Directions:
A - In the post about Madeline turning 75, which TV show ran a segment on the books?
B - Pick up the post about Madeline turning 75 after its last sentence and keep writing.

Text segment:
==================================================
Madeline, one of my favorite characters, turned 75 this year.
I have always enjoyed the books, in fact I think I love them even more now, than I did as a little girl. The presentation of twelve little girls in two straight lines running through Paris is marvelous. With beautiful illustrations, charming rhymes, and a fantastic depiction of a young girl's adventures through one of the most fabulous cities on earth - who wouldn't envy Madeline?
She finds a way to get into trouble wherever she goes, but with a yellow coat and Eiffel Tower in the background, a fiesty red-head couldn't look better :)
This past weekend, The CBS Morning Show had a wonderful segment on the beloved story books, that I have shared below.
While researching the segment, I came across a couple wonderful articles that I would recommend checking out if you're interested in the history of Madeline, author Ludwig Bemelman and Madeline's legacy.
I took bits and pieces of an excerpt from The New York Times piece by Edward Rothstein for you to read below:
"Could anything be more steeped in the order and orders of the Old World than those 12 little girls leave an old house covered with vines, in two straight lines, in rain or shine? It has been 75 years since they made their appearance in Ludwig Bemelman's classic Madeline with their hairbows and yellow hats: models of propriety being led through the gradeur of touristic Paris (the Opera, the Place Vendome, Notre Dame, the Tuileries). Except, of course, for Madeline, who never quite stayed in place.
"Many readers under the age of 95 have Bemelman's images and words inscribed in their consciousness: Madeline daring to 'pooh-pooh' a tiger in the zoo; Lord Cucuface thinking it disgraceful for 'young ladies to embrace a dog of uncertain race;' and, of course, Miss Clavel, the only woman in children's literature, who, when afraid of a disaster, could run fast and faster, and give the black habit of a nun the sweep of a superhero's cape.
==================================================
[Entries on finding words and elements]
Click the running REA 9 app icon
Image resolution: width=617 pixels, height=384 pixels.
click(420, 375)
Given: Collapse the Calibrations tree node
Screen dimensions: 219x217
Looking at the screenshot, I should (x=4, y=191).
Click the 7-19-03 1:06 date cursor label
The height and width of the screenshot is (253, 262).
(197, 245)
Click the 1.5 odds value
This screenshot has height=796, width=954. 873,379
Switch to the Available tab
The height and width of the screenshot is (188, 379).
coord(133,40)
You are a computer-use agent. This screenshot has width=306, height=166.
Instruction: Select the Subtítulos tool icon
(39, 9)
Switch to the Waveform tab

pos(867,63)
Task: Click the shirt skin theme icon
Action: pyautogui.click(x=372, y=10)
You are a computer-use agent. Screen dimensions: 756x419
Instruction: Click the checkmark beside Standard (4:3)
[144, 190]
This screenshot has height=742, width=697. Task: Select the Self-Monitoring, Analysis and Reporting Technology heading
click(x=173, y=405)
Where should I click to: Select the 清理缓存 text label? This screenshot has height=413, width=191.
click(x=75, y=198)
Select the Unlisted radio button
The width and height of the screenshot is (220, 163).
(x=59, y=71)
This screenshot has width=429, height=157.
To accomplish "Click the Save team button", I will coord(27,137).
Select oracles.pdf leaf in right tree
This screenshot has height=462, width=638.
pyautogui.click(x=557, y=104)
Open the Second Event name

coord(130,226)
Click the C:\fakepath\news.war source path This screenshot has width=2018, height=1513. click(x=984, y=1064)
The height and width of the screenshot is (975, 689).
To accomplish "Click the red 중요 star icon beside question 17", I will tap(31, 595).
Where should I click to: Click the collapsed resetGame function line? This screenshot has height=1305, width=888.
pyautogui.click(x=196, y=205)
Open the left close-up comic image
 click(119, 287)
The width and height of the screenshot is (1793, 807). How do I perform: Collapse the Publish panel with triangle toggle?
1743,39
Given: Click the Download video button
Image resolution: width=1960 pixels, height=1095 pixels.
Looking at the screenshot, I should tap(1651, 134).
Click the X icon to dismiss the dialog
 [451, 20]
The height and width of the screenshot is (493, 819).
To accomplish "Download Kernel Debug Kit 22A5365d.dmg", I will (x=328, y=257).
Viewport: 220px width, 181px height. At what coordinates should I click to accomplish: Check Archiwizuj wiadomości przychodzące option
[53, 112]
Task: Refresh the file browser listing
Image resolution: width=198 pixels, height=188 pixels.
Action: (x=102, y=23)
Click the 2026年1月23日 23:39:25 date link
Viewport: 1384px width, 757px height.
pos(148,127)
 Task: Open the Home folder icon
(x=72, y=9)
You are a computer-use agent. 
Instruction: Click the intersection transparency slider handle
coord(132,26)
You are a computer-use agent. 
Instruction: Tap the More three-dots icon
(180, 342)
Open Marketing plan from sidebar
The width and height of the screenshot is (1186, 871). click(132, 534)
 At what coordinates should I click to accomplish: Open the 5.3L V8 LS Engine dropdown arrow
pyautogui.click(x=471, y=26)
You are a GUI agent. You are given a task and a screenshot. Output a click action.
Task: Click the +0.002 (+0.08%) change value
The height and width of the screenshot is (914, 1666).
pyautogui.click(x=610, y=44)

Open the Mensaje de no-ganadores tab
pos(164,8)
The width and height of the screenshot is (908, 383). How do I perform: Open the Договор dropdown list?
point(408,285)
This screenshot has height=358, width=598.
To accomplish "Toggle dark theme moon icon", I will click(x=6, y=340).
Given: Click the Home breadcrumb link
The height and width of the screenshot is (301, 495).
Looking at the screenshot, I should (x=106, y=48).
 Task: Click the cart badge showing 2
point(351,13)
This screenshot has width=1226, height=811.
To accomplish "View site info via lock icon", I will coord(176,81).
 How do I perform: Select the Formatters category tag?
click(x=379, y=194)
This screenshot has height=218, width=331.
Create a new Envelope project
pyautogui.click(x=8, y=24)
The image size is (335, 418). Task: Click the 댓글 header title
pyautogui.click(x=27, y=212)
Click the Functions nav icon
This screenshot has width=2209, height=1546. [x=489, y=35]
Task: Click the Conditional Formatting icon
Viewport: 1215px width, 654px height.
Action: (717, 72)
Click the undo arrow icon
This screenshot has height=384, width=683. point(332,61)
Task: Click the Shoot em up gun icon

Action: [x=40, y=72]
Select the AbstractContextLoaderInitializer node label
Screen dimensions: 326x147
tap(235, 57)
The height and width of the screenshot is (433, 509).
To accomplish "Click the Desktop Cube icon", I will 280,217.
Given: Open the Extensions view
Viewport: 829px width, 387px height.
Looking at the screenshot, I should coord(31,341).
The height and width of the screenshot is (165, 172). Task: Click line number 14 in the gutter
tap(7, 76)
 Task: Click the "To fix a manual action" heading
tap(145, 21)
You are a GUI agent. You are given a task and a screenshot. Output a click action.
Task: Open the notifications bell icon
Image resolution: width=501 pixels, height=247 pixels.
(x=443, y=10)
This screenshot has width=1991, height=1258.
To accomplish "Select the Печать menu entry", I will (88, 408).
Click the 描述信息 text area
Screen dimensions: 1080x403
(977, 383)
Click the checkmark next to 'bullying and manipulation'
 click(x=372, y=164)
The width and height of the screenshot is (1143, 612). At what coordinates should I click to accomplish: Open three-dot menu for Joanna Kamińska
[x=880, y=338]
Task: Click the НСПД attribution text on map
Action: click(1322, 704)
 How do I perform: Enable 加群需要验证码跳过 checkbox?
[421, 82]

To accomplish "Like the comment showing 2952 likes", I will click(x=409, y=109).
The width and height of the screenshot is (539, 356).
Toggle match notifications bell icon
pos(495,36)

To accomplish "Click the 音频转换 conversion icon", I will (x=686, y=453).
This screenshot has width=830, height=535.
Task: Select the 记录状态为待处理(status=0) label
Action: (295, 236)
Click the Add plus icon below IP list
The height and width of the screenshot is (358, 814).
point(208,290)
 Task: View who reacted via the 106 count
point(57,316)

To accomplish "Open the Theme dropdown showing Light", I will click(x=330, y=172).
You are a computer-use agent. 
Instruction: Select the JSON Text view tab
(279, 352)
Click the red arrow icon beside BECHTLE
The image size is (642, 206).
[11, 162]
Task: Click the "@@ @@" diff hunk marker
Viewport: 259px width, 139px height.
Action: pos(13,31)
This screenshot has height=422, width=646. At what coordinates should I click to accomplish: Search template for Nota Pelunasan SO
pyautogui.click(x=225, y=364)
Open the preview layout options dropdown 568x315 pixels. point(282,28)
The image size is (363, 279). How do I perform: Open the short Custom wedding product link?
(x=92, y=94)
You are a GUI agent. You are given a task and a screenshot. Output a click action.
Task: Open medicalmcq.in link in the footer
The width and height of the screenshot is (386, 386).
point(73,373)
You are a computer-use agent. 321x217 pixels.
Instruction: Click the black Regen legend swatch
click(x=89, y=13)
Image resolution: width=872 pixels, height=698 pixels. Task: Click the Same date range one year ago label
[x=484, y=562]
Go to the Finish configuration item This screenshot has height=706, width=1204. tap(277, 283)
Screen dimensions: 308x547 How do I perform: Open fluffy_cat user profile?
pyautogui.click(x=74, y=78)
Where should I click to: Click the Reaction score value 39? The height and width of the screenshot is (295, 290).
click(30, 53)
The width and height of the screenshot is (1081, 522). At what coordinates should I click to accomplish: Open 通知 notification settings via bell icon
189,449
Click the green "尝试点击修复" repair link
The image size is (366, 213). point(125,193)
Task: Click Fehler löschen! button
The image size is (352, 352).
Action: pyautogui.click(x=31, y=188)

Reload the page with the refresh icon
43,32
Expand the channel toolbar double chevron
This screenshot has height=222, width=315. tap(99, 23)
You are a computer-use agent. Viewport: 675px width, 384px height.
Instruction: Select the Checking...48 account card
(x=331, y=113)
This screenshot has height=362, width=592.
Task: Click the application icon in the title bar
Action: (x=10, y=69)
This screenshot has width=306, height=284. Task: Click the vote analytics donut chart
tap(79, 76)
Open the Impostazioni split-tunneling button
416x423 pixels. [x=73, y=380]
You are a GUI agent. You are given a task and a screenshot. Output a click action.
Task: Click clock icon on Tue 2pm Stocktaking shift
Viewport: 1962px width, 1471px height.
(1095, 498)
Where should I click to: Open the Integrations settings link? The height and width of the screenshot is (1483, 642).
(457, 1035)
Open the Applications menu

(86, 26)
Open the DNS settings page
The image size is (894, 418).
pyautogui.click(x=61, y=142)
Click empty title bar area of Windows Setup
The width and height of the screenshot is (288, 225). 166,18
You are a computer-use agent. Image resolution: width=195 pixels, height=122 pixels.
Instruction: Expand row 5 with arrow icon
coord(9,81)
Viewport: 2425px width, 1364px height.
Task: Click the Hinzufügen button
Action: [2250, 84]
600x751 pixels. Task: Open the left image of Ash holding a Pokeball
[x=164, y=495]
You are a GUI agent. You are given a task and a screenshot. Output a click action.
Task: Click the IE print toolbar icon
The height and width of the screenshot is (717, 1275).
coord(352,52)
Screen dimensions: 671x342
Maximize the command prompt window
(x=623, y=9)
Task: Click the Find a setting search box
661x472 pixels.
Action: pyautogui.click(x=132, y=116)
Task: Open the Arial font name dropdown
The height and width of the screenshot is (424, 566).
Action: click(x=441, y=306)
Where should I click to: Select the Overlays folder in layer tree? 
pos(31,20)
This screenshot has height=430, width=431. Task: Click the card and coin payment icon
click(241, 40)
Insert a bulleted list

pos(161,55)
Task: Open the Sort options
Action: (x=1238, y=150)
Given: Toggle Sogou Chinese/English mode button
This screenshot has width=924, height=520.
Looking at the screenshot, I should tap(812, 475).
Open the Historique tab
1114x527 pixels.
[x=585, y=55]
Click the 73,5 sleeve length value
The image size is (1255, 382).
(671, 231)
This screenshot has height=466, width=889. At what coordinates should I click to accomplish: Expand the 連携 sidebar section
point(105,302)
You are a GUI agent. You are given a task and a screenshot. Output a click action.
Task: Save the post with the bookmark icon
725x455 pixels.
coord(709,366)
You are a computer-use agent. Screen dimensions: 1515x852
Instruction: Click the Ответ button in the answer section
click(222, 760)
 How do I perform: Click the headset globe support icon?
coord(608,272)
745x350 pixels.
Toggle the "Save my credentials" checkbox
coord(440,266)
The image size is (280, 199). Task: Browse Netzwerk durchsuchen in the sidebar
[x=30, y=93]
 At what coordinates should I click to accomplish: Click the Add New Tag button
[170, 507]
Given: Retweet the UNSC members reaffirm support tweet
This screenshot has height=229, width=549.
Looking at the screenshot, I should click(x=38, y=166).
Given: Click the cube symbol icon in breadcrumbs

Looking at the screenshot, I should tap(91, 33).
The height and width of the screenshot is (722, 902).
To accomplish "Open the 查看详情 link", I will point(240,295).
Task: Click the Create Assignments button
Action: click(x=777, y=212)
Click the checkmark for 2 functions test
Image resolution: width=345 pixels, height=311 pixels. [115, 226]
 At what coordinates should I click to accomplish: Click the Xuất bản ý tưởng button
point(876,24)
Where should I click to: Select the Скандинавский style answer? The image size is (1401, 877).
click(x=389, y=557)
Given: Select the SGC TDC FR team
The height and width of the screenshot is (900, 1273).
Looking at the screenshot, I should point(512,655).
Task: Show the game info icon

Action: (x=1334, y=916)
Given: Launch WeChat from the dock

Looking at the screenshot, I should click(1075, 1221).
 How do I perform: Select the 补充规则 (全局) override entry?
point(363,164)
==================================================
Task answers:
A - The CBS Morning Show

B -
"Yet there are many particular aspects to the first and best of these books...Here is a tale about Paris by an Austrian immigrant to the United States, who began writing it on the back of a menu in Pete's Tavern on Irving Place in Manhattan. Madeline first appeared in Life magazine in September 1939, the same week World World II began, but she is immersed in a sacral, almost antique world...
This Paris certainly didn't exist at the time, and was doomed to become an even more distant memory in a matter of months...
"In fact, the books have not found a French audience the way they have found an American one. They show an imagined France, not an experienced France. The only hint of disruption in their fantastical vision of an old order is Madeline herself, whose spunky individualism is a mark of modernity, and whose mischief just manages to shake Miss Clavel's equanimity without the more serious consequences history was about to provide...
"Even the final lines of Madeline are meant with a wink, as we learn 'And that's all there is - there isn't anymore'...and though you aren't left deeply moved by the fascinations of this show, by the end, you feel an urge to applaud."
read more here.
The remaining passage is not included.